------ Passage shown
The depression of the switch labelled "All" causes all of the indicia which are schematic representations of a boat on the display 16 to be illuminated in order to check the condition of the display and to familiarize the operator with it. The face of the convergence indicator is also provided with an "error" signal light 62 which will be illuminated in the event that an operator depresses a combination of switches which is not physically possible, for example, if the operator would push the "bow" and "stern" switches 30 and 32 or the "starboard" and "port" switches 26 and 28.
The convergence indicator illustrated in FIG. 2 is operated by depressing those switches which indicate the colors of the navigation lights which are observed and those switches indicating the relative position at which they are observed. After inputting this information by depressing the appropriate switches, the operator depresses the compute switch 58. If the selected input conditions do not represent a potential collision situation, the convergence indicator will not respond. However, if the input conditions are such that a collision is possible, then the particular schematic representation of the boat which is at the relative position of the observed boat will flash with its navigation lights corresponding to the navigation lights observed by the skipper of the operator's boat 34 and its backlight will be turned on to illuminate its outline. This state will continue until the operator depresses the clear switch 60 to clear the convergence indicator for another entry. The convergence indicator has various other operating capabilities and features which will be described in more detail with respect to the electronic schematic diagrams of FIGS. 3 through 5.
------------
What is expected: From the passage on the convergence indicator, quote the part that opens with "The depression of" and closes with "switches 26 and 28.". The lines that come next have nothing to do with the passage on the convergence indicator.
------ Data
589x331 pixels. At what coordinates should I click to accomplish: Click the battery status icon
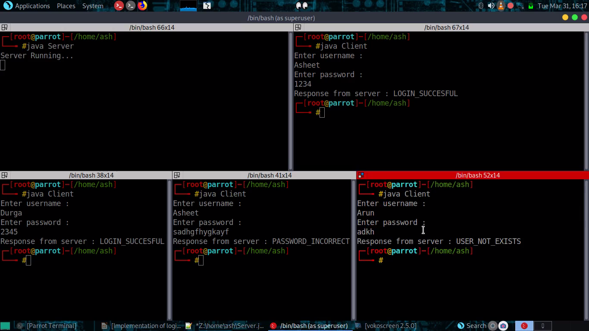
------------
Response below:
The depression of the switch labelled "All" causes all of the indicia which are schematic representations of a boat on the display 16 to be illuminated in order to check the condition of the display and to familiarize the operator with it. The face of the convergence indicator is also provided with an "error" signal light 62 which will be illuminated in the event that an operator depresses a combination of switches which is not physically possible, for example, if the operator would push the "bow" and "stern" switches 30 and 32 or the "starboard" and "port" switches 26 and 28.